When most people think of pollen, they immediately think of allergies, yet pollen actually serves an important purpose in maintaining a healthy ecosystem. For a plant to generate fruit and seed, pollen must move from the anther of the same or another flower to the stigma. Although some plants may spread their pollen by themselves or with the help of the wind, most flowering plants require the assistance of an animal – like a bee, for example – to successfully transfer their pollen from one flower to another. Read on for some more interesting facts about pollen.

Pollen Is Yellow

Pollen is almost always yellow, no matter what flower it comes from. (When it rains on your car or house, you can see it.) This is because of a chemical called flavonoids.

Flavonoids are also what give many citrus fruits their bright yellow and orange colors. These flavonoids have a protective effect on the plant’s DNA and keep it from changing. As for why pollen is yellow, it’s most likely so that pollinators like bees can easily see it.

Pollen Can Cause An Allergic Reaction – But Not Always

People with “hay fever” are allergic to pollen, but not all pollen makes them sick. The tiny pieces of pollen that do have a protein that makes people sick are called allergens. When they get into the respiratory system, B cells of the immune system make antibodies to attack. This overproduction also causes white blood cells to release histamines, which cause blood vessels to widen and cause stuffy noses and swollen eyes.

You Can Press Pollen

Using a pollen press, you can turn pollen – and other substances – into ‘coins’ or ‘pellets’. Despite how delicate pollen is initially, once you use a good press, like a rosin press, for example, you can end up with a solid brick of pollen that can then be used for anything you want, from smoking to cooking. Once pressed, pollen is extremely versatile; read more in the next point.

Pollen Is Edible

Both pollinating and non-pollinating animals will eat pollen, and they are known as palynivores. Of course, bees ingest pollen, but so do many other insects. Even spiders, which are more commonly associated with being carnivorous, have been seen consuming pollen that has become stuck in their webs.
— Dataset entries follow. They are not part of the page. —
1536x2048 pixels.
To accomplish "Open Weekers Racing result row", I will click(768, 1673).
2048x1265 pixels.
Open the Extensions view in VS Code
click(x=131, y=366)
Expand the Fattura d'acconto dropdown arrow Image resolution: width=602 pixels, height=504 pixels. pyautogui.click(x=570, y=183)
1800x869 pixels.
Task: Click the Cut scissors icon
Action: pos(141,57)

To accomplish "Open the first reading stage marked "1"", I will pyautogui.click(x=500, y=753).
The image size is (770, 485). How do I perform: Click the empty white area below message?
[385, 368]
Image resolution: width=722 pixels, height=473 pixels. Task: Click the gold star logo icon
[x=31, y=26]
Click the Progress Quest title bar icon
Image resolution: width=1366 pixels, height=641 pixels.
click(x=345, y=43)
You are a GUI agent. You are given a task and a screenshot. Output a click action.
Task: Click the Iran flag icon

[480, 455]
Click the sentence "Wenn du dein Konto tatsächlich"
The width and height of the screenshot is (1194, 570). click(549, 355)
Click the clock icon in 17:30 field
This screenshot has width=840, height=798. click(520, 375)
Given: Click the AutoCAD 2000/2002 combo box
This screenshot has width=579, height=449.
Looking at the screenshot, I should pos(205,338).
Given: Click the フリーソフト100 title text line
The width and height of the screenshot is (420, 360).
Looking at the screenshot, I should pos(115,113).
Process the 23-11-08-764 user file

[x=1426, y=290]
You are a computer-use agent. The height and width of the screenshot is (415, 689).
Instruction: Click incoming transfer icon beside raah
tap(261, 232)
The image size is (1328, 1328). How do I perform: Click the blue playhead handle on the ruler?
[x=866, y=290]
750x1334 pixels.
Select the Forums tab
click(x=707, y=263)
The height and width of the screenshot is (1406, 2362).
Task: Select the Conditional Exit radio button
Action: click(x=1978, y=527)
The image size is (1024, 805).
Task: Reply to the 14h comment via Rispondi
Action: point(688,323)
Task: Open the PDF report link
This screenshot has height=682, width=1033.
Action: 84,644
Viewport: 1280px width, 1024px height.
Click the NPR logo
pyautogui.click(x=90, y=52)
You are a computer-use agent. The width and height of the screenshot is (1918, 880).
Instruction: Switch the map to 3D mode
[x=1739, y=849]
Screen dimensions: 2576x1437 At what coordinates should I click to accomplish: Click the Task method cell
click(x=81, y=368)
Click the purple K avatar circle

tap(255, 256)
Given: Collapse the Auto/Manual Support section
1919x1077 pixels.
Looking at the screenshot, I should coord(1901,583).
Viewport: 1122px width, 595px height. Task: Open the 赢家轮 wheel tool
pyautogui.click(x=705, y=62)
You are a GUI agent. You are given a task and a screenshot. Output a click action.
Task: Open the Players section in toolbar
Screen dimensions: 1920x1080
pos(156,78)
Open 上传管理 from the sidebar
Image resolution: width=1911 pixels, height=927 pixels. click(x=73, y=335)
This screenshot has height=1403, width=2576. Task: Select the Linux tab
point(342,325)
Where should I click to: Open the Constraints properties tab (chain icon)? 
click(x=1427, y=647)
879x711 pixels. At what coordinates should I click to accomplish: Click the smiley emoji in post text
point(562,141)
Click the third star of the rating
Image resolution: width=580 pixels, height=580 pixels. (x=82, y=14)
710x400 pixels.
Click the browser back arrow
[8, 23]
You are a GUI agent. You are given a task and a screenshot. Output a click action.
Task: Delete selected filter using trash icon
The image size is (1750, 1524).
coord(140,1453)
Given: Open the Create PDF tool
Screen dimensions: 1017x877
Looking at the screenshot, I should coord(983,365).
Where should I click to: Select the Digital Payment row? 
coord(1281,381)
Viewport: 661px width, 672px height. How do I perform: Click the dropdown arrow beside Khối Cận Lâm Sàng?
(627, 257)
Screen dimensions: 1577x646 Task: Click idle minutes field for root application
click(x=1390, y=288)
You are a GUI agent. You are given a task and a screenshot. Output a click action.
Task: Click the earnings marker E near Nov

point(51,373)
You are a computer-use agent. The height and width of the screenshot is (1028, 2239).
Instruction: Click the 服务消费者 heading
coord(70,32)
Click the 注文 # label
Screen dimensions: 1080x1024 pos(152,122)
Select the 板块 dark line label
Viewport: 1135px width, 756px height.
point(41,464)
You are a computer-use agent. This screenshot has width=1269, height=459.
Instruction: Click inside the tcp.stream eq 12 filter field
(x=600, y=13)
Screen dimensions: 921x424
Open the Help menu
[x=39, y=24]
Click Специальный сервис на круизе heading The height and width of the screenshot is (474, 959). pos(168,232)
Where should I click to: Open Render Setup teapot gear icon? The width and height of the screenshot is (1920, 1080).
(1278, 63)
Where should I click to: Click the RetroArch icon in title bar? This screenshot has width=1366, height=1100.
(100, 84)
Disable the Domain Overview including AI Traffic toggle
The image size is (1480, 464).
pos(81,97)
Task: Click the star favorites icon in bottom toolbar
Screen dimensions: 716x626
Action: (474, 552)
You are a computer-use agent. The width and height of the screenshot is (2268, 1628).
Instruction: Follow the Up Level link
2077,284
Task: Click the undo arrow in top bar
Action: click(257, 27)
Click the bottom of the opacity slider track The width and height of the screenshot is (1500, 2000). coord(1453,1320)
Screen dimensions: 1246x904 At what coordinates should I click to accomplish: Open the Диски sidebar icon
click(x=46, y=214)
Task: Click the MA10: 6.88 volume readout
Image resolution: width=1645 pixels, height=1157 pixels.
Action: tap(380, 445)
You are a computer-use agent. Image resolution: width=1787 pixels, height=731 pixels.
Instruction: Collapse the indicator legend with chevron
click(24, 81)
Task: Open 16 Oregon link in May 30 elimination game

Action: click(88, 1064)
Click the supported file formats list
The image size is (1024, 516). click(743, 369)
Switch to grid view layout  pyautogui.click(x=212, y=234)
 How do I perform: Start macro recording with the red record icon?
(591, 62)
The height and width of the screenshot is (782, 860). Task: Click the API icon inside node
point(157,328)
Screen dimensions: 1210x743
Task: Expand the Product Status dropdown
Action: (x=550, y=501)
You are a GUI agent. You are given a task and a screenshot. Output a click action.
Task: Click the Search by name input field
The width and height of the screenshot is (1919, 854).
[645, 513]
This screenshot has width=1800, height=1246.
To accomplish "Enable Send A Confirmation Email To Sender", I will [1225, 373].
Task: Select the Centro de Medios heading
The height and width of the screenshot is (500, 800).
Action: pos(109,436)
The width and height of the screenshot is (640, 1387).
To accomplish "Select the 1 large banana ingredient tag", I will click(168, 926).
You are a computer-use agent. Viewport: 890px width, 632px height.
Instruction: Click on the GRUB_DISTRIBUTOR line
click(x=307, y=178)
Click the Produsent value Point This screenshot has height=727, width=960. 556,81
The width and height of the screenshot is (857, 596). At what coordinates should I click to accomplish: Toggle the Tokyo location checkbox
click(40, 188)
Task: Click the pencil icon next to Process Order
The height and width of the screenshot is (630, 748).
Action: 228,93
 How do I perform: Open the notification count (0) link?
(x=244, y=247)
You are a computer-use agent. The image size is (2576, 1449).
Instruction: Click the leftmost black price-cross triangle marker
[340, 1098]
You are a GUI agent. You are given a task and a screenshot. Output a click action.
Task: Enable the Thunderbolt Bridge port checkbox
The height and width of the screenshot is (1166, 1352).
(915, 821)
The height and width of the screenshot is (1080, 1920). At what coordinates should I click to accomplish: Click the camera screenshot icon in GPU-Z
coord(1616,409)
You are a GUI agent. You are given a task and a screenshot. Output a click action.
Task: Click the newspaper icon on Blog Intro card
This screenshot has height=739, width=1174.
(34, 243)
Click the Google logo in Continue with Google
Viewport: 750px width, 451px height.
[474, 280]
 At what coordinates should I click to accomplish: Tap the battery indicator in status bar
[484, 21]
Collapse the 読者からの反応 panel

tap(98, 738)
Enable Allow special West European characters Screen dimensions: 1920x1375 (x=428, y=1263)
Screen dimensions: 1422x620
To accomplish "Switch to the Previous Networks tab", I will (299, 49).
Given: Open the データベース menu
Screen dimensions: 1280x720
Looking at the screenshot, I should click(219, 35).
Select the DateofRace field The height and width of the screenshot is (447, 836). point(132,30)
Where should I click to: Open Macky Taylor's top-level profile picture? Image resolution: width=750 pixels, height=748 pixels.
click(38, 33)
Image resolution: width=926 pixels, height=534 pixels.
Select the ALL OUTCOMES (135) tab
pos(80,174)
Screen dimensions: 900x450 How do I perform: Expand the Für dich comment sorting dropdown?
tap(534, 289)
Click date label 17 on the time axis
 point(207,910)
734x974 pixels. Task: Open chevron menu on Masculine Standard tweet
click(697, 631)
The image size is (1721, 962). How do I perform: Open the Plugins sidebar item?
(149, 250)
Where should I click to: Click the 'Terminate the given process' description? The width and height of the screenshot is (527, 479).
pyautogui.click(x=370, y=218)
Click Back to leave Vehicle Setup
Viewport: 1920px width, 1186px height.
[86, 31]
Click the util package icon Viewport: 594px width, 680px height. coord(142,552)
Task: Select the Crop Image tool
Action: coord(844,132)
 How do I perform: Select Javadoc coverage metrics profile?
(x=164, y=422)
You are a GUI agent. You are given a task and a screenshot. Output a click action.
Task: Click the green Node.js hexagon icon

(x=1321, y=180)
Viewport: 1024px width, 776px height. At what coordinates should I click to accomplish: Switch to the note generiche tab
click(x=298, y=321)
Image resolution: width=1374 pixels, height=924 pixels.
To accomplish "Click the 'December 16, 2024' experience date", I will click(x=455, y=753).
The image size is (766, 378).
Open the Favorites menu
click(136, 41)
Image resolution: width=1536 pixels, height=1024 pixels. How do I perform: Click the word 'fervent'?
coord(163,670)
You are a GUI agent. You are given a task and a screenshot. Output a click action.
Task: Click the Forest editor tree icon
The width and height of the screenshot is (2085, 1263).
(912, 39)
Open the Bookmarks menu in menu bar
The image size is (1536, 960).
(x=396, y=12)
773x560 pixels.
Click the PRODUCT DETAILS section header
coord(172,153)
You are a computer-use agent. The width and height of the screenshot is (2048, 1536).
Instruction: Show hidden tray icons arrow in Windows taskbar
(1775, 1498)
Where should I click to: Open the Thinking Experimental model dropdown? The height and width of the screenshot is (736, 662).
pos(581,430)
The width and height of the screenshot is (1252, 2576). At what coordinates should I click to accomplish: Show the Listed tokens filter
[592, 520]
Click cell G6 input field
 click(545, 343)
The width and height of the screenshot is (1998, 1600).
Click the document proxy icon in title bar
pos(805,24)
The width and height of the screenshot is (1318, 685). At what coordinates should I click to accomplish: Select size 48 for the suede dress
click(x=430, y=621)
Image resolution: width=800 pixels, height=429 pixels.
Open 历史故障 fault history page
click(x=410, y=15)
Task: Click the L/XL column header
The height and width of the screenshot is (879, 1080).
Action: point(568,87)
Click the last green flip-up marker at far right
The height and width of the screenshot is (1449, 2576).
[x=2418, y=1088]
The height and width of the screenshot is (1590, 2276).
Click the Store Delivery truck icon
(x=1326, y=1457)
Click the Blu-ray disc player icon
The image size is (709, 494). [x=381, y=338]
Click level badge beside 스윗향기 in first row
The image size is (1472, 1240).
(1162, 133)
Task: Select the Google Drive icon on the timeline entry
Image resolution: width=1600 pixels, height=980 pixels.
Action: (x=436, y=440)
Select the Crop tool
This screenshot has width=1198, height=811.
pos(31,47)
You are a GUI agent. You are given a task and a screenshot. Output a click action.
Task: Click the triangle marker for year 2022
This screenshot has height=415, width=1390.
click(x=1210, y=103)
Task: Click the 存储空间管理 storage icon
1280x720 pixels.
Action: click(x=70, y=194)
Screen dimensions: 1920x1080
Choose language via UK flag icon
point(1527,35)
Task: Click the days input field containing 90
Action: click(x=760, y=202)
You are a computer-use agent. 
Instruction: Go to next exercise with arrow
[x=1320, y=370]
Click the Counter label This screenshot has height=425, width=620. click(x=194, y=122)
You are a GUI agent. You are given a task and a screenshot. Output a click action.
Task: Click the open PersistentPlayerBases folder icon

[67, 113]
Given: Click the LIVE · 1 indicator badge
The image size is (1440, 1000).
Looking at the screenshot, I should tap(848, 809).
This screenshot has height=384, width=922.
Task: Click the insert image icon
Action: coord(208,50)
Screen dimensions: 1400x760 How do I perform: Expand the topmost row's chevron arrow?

Besides being eaten as a supplement, pollen is employed in a wide variety of foods because of the widespread belief that it contains significant nutritional value for humans.

Beekeepers will often place “pollen traps” on their hives to harvest pollen by capturing and removing the pollen off the worker bees as they enter the hive.

Humans also harvest pollen from cattails and pine trees, both of which rely on the wind for reproduction. Pine pollen is used in a variety of Korean desserts, such as dasik, for example.

When Was the Word Pollen First Used?

Carolus Linnaeus, the inventor of the modern system of natural classification (or taxonomy), is credited with being the first scientist to use the term “pollen” in a scientific context in the 18th century. He coined the term, derived from the Latin for “fine powder,” to refer to the small particles of genetic material released by plants.